→ **VORGEGEBENER TEXT**:
/---

Rasantes Quartett mit 6.000 PS: vier Bugatti Chiron bei der Heißklima-Erprobung im kalifornischen Death Valley. Wir waren dabei - bei 50 Grad.

Jürgen Zöllter/mid

Dennis Rohlfs sitzt am Steuer eines Bugatti Chiron, genauer von PT5.10, des blau-weißen Erprobungs-Fahrzeugs, einem Nullserien-Modell der ersten Baustufe.

Die Reise geht über 49 Grad Celsius heißen Asphalt, die Reifentemperatur beträgt 65 Grad. Es ist zehn Uhr morgens, und wir cruisen mit 55 Meilen pro Stunde durchs Death Valley (USA) Richtung Süden.

Die Kurbelwelle des aufgeladen 8,0-Liter-16-Zylinder-Triebwerks dreht nicht einmal 1.500 Mal pro Minute im 7. Gang. "Das ist erhöhtes Standgas", lächelt Rohlfs, der für die "Ionenstrom-Sensierung" zuständig ist, ein System zur innermotorischen Erkennung von Zündaussetzern und Klopfverhalten. Und es klingt, als seien die Hochleistungssportwagen auf den in der Hitze glühenden Straßen im Tal des Todes unterfordert. Doch der Schein trügt, und Bugatti Entwicklungschef Willi Netuschil erklärt den Hintergrund.

Was als technische Weiterentwicklung des Hochleistungs-Sportwagens Bugatti Veyron begann, sei am Ende in eine komplette Fahrzeug-Neuentwicklung gemündet. Insbesondere die Leistung des vierfach aufgeladenen Motors im neuen Chiron auf 1.500 PS zu steigern, habe zu grundlegenden konzeptionellen Veränderungen geführt.

\---

→ **AUFGABE 1**:
Gib den Abschnitt aus dem Text über den Bugatti Chiron wortgetreu wieder, beginnend bei „Die Kurbelwelle des“ und endend bei „konzeptionellen Veränderungen geführt.“.
→ **AUFGABE 2**:
Setze den Text über die Erprobung des Bugatti Chiron im Death Valley im Anschluss an seinen letzten Satz fort.
Das Material hat mit dem Text über den Bugatti Chiron nichts zu tun.

→ **ERFASSTE DATEN**:
/---

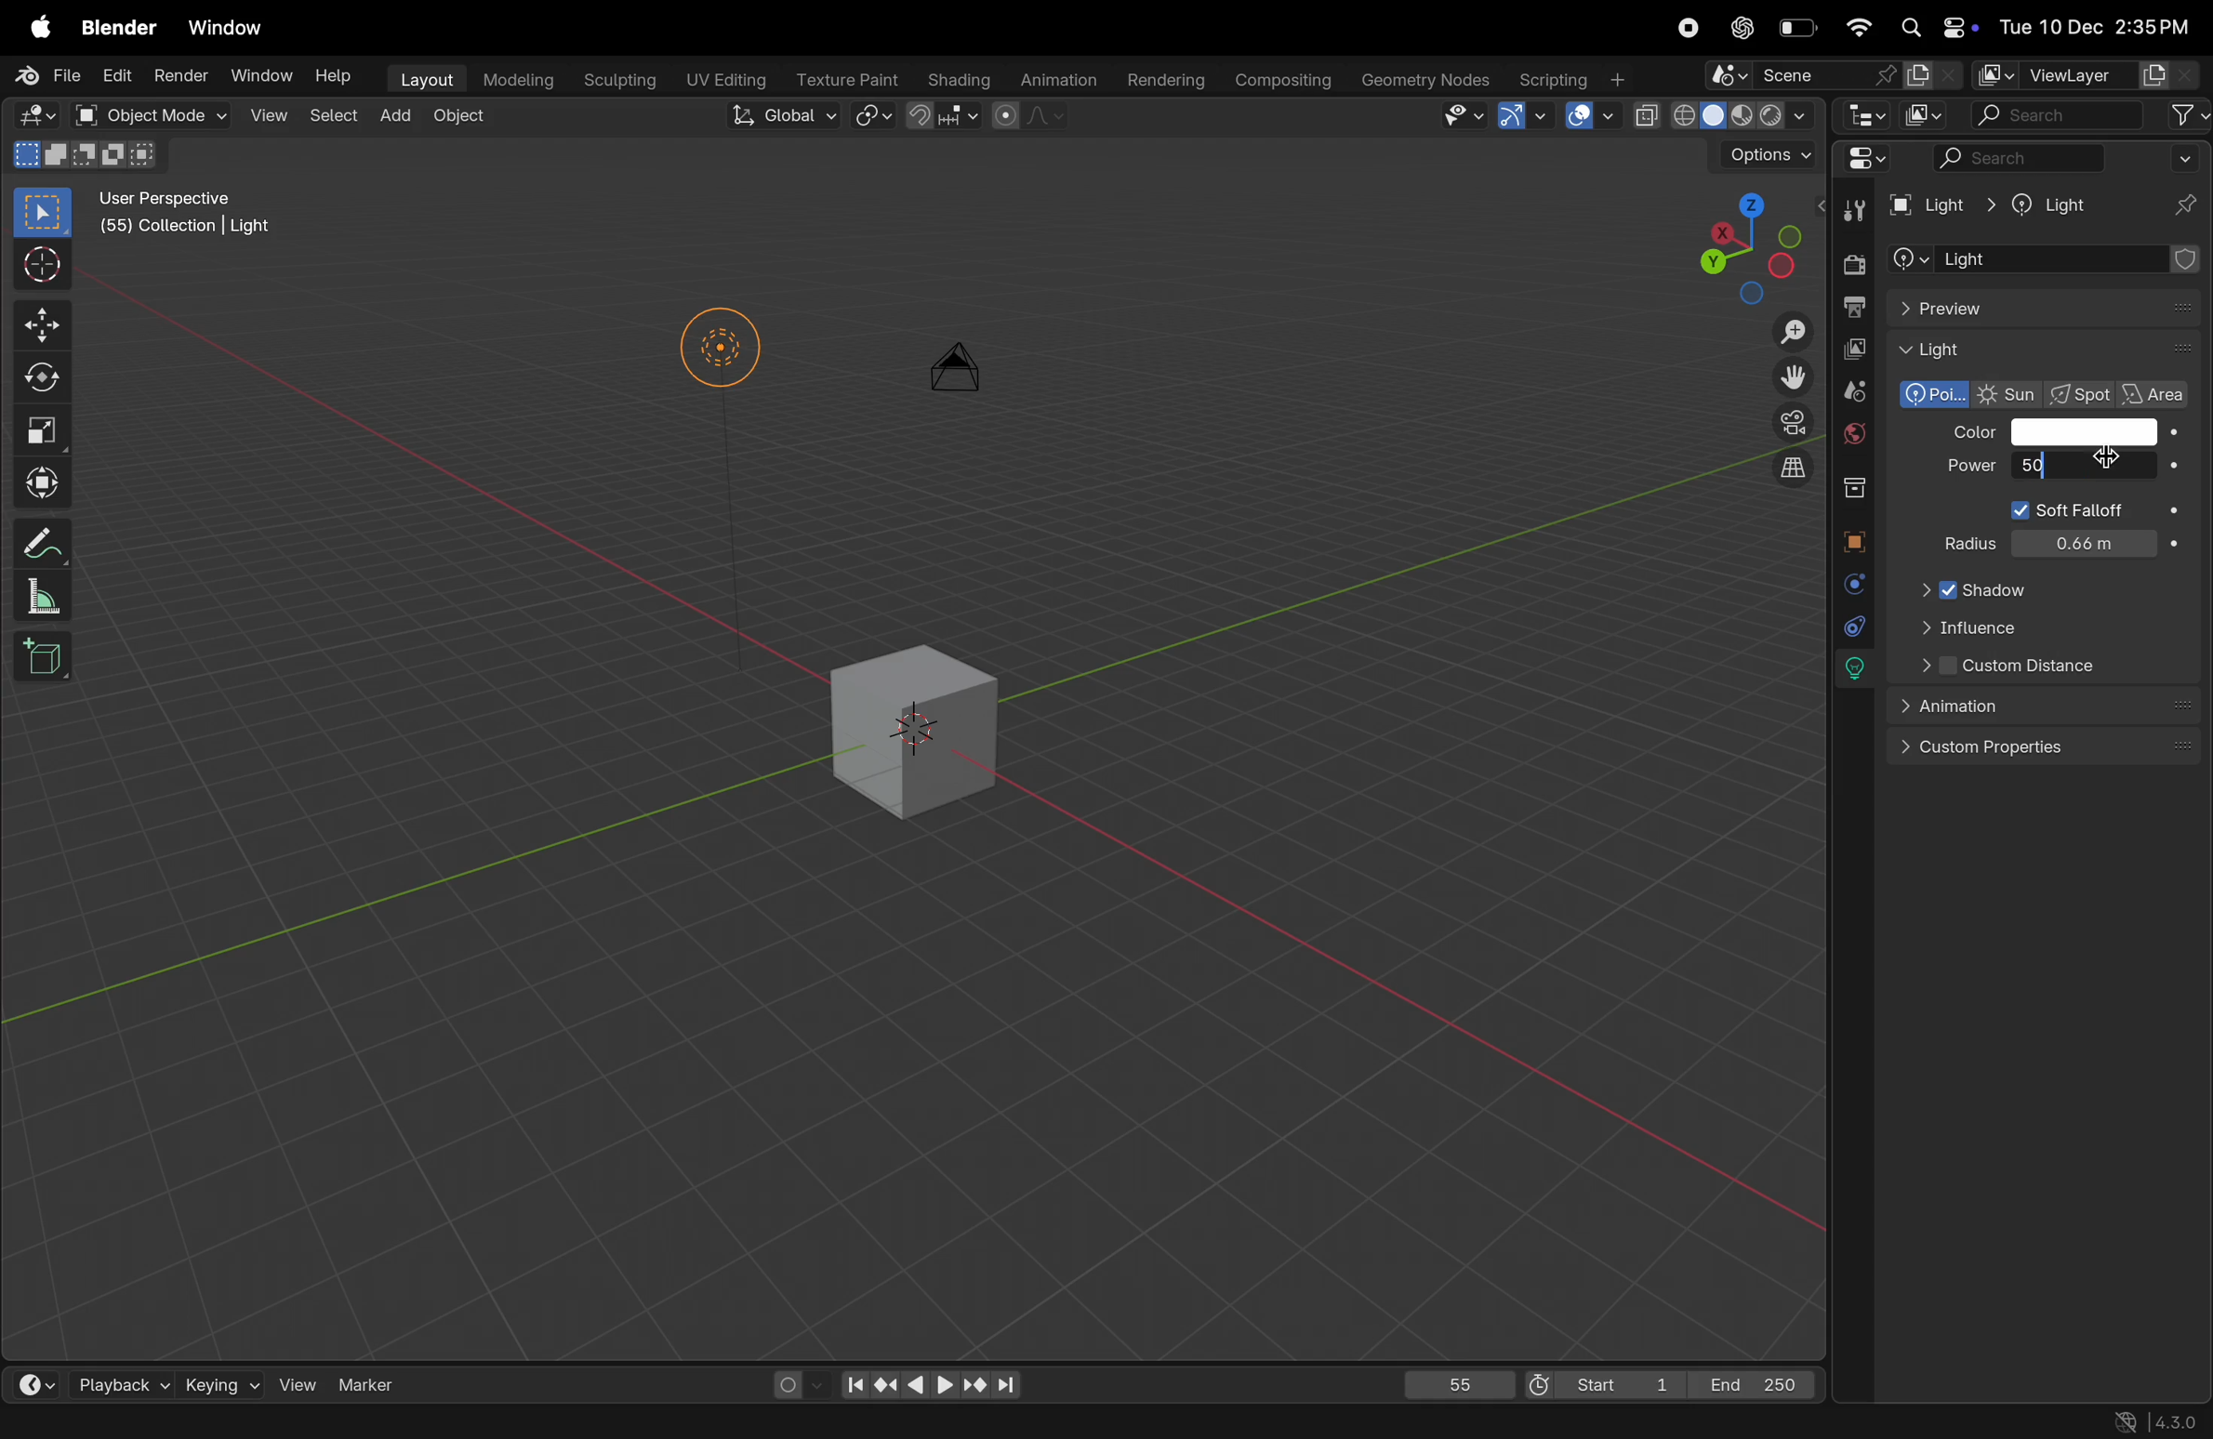  Describe the element at coordinates (179, 75) in the screenshot. I see `Render` at that location.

\---

→ **ENDGÜLTIGE ANTWORT 1**:
Die Kurbelwelle des aufgeladen 8,0-Liter-16-Zylinder-Triebwerks dreht nicht einmal 1.500 Mal pro Minute im 7. Gang. "Das ist erhöhtes Standgas", lächelt Rohlfs, der für die "Ionenstrom-Sensierung" zuständig ist, ein System zur innermotorischen Erkennung von Zündaussetzern und Klopfverhalten. Und es klingt, als seien die Hochleistungssportwagen auf den in der Hitze glühenden Straßen im Tal des Todes unterfordert. Doch der Schein trügt, und Bugatti Entwicklungschef Willi Netuschil erklärt den Hintergrund.

Was als technische Weiterentwicklung des Hochleistungs-Sportwagens Bugatti Veyron begann, sei am Ende in eine komplette Fahrzeug-Neuentwicklung gemündet. Insbesondere die Leistung des vierfach aufgeladenen Motors im neuen Chiron auf 1.500 PS zu steigern, habe zu grundlegenden konzeptionellen Veränderungen geführt.

→ **ENDGÜLTIGE ANTWORT 2**:
"Der neue Chiron ist kein leistungsgesteigerter Veyron", betont Netuschil und hebt die Augenbrauen, "sondern ein, auch fahrcharakteristisch, komplett neues Fahrzeug." Unser Eindruck nach vielen Stunden Tuchfühlung: Hier reift der bislang schnellste GT der Automobilgeschichte heran. Ein Monster, das verblüffend einfach zu bändigen ist, ein Coupé mit hohem Reisekomfort und ein in Ausstattung und Ausführung fein geschliffenes Juwel der Automobilbaukunst.

"Wir wollten zur Leistungssteigerung nicht nur einfach größere Turbolader verbauen. Sie hätten das Ansprechverhalten des Chiron verschlechtert und ihn schier unfahrbar gemacht", sagt Netuschil. Schließlich entschied man sich für eine Registeraufladung und betritt technologisches Neuland: Die Herzklappe der komplexen Registerung ist ein Abschaltorgan. Es versperrt im unteren Lastbereich den Zugang des Abgases zu zwei Turboladern. Folglich sprechen zunächst nur zwei Lader an, zwei weitere schalten phasenverzögert ab 3.800 Touren dazu und schließen bis 4.000 Touren auf. Was so einfach klingt, bedarf völlig neuartiger, bis zu 1.000 Grad Celsius standfester Metall- und Keramik-Materialien.

Im Laufe der Entwicklung musste ein neuer Antriebsstrang her, ein neues Aerodynamik-Management und komplett neue, hochkomplexe Systemsteuerungen. Über die nochmals verstärkte, jetzt komplett aus Kohlefaser gefertigte Fahrzeugstruktur wuchs eine neue Außenhaut.

Weil alle Hardware-Entwicklungen und deren Zusammenspiel mittlerweile abgesichert seien, fahre man auf dieser Heißerprobung keine Stresstests, sagt Netuschil. Hier müssen alle Systeme Alltagstauglichkeit beweisen.

"Wir fahren so, wie ein Bugatti-Kunde später reist", ergänzt er. Dass die Bugatti Chiron dabei unter besonderen Stress geraten, ist konzeptionsbedingt. Denn anders als für einen 2,0-Liter-Frontmotor im Mittelklasse-Pkw tendieren die Fahrtwind-Durchströmungen des W16-Mittelmotors im voll verkleideten Chiron bei geringen Geschwindigkeiten gegen Null.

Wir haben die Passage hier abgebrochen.